Je me préparais à partir pour cette ville, quand un individu se présenta chez moi. Il me déclina son nom, M. Gourche, me fournit des quittances attestant qu’il louait cette propriété depuis dix ans, et m’offrit de payer les droits de succession, moyennant quoi j’abaisserais le prix annuel du loyer à huit mille francs.

Confondu, je bégayai :

— Huit mille francs ! Du dix pour cent !

Il me répondit :

— C’est exagéré, n’est-ce pas ? Consentez-vous à une diminution plus forte ?

Je m’empressai de signer tous les papiers et tous les pouvoirs nécessaires. Et désormais, régulièrement, M. Gourche m’apporta lui-même les deux mille francs du terme échu.

Ah ! monsieur, je fus vraiment heureux ! Je ne connus plus l’humble reproche que me lançaient les yeux des mendiants rebutés. En ai-je soulagé des misères et guéri des plaies béantes ! Hélas ! pourquoi Dieu ne m’a-t-il pas laissé dans mon ignorance paisible ?

Une affaire me conduisit à Paris. J’en revins par Chartres, avec l’intention de visiter mon immeuble.

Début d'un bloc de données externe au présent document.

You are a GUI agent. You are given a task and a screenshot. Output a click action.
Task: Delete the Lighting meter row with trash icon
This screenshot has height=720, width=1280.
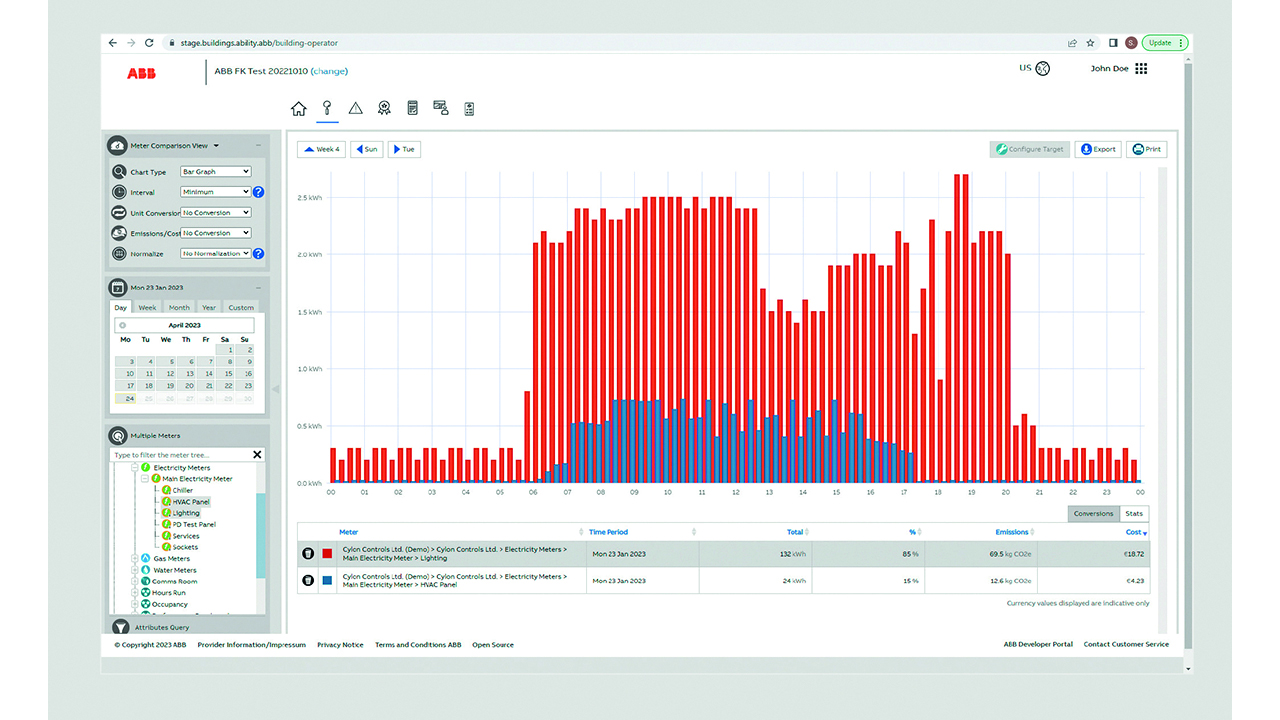click(309, 553)
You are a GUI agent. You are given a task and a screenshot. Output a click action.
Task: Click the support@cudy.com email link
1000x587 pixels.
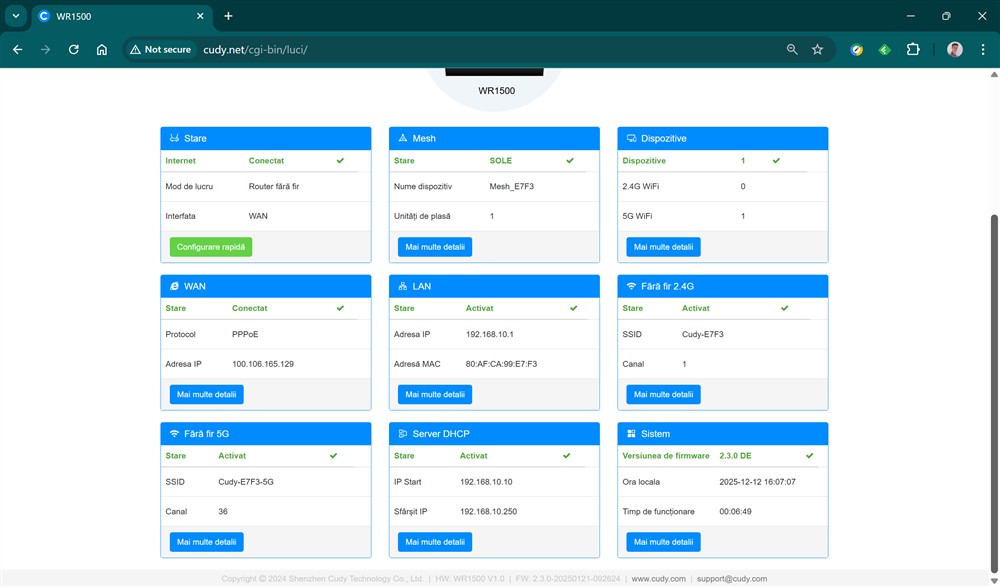[732, 579]
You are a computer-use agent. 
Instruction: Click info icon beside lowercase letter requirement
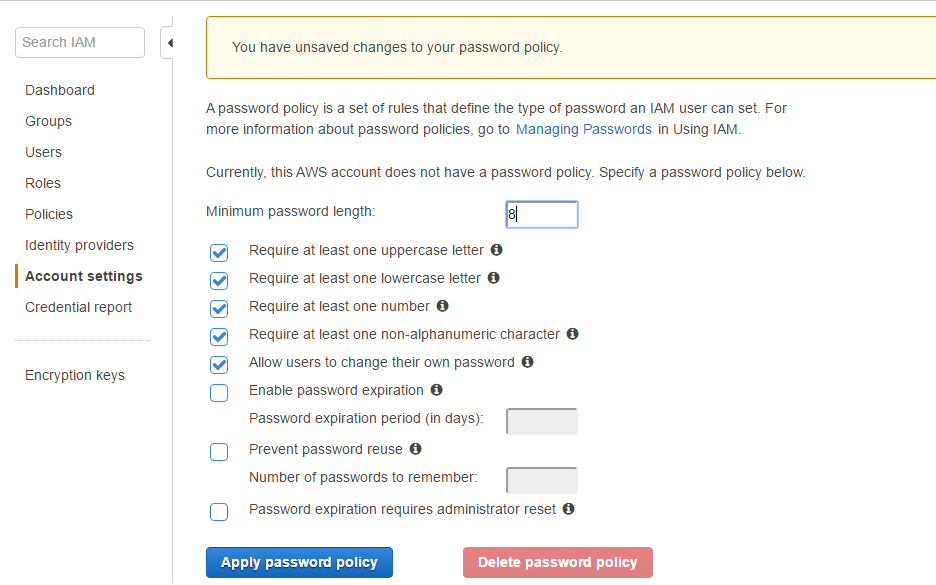[494, 278]
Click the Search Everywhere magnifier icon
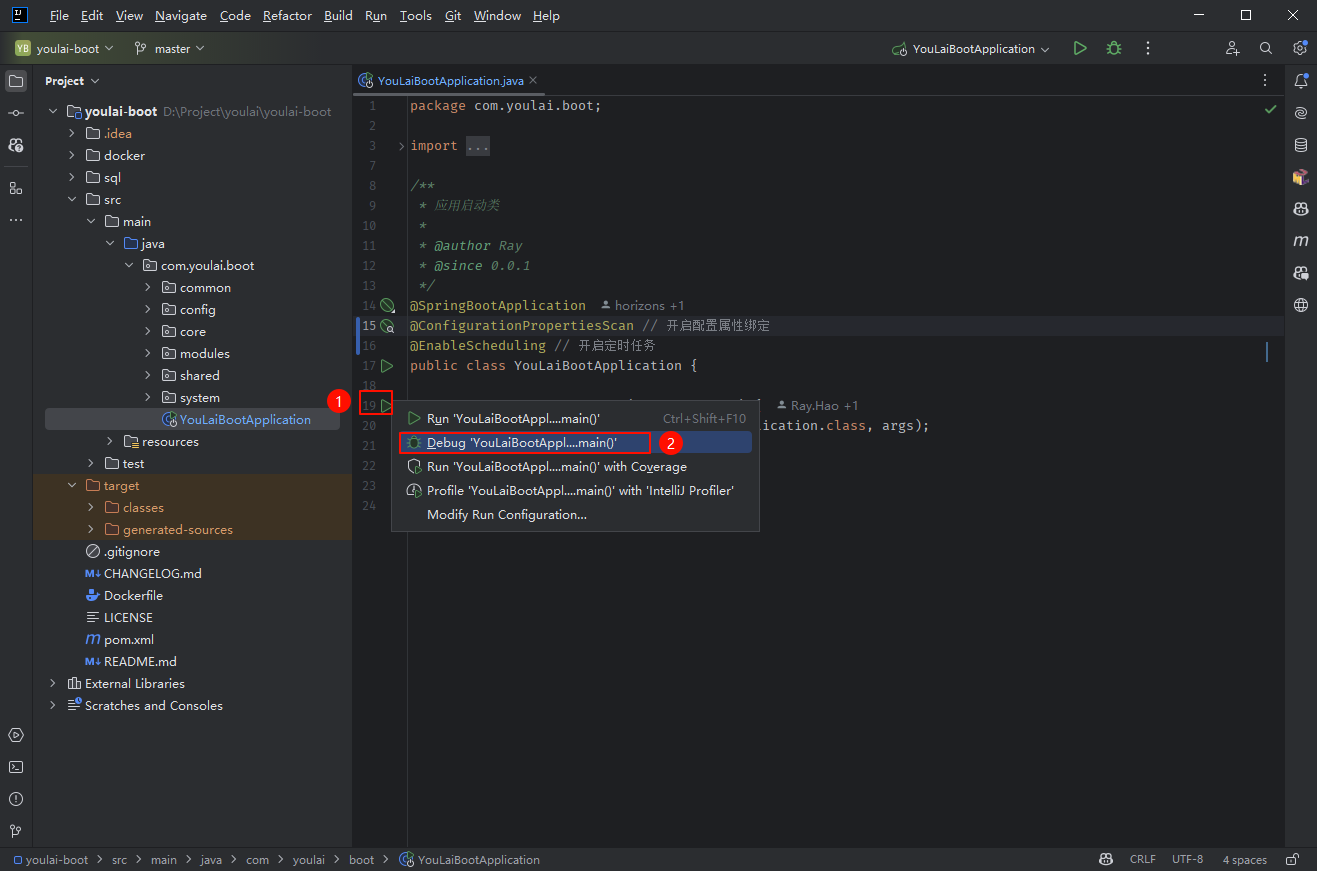Image resolution: width=1317 pixels, height=871 pixels. [1266, 48]
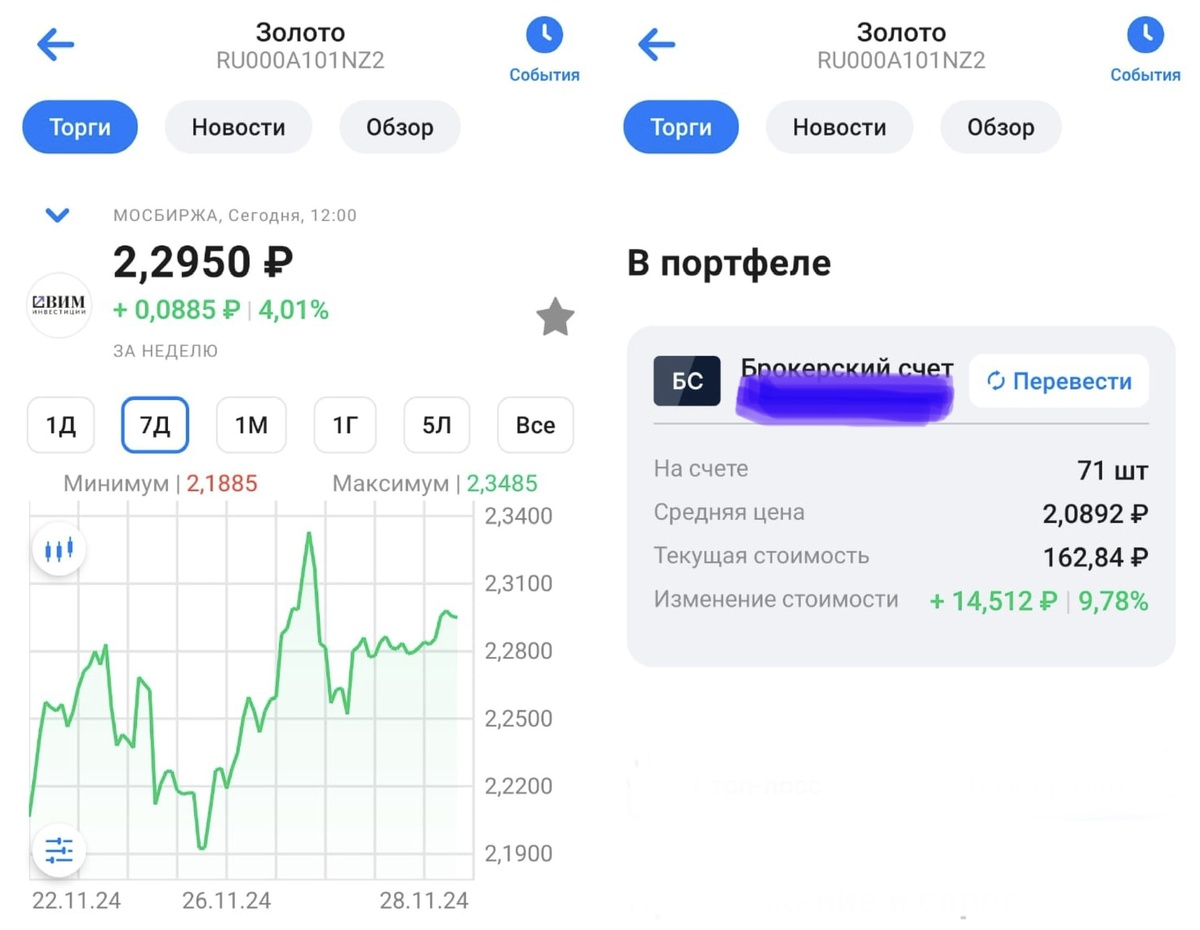The height and width of the screenshot is (930, 1200).
Task: Open the Обзор tab
Action: pos(400,127)
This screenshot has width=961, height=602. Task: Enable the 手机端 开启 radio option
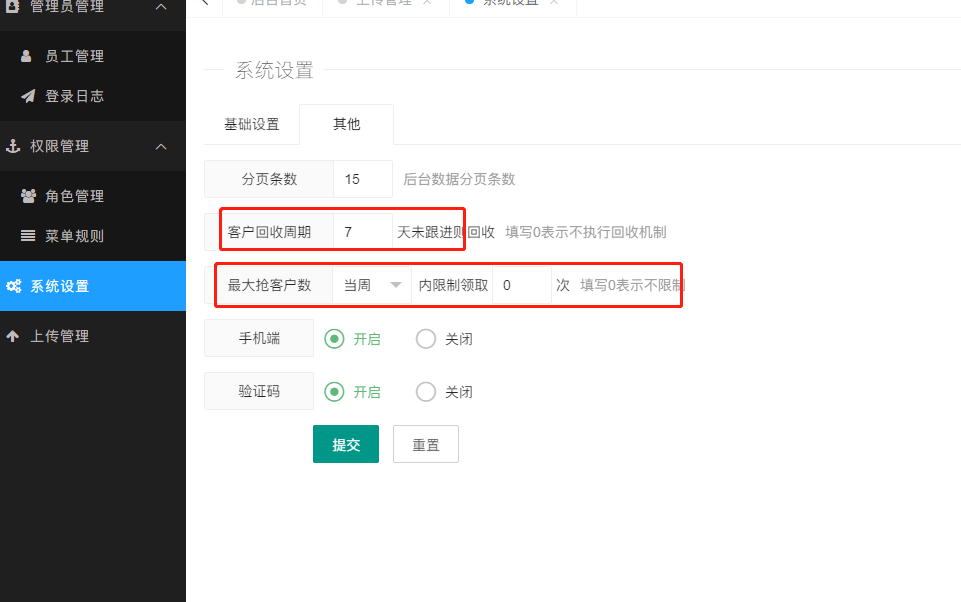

Au sortir du train je demandai le chemin le plus direct pour gagner la rue de la Volasse. La première personne que j’interrogeai me foudroya du regard. La seconde éclata de rire. Je ne compris pas. Enfin un gamin m’amena dans une ruelle obscure et déserte, devant un grand bâtiment d’apparence mystérieuse et il me dit :

— C’est là, le neuf.

Je sonnai. J’entrai.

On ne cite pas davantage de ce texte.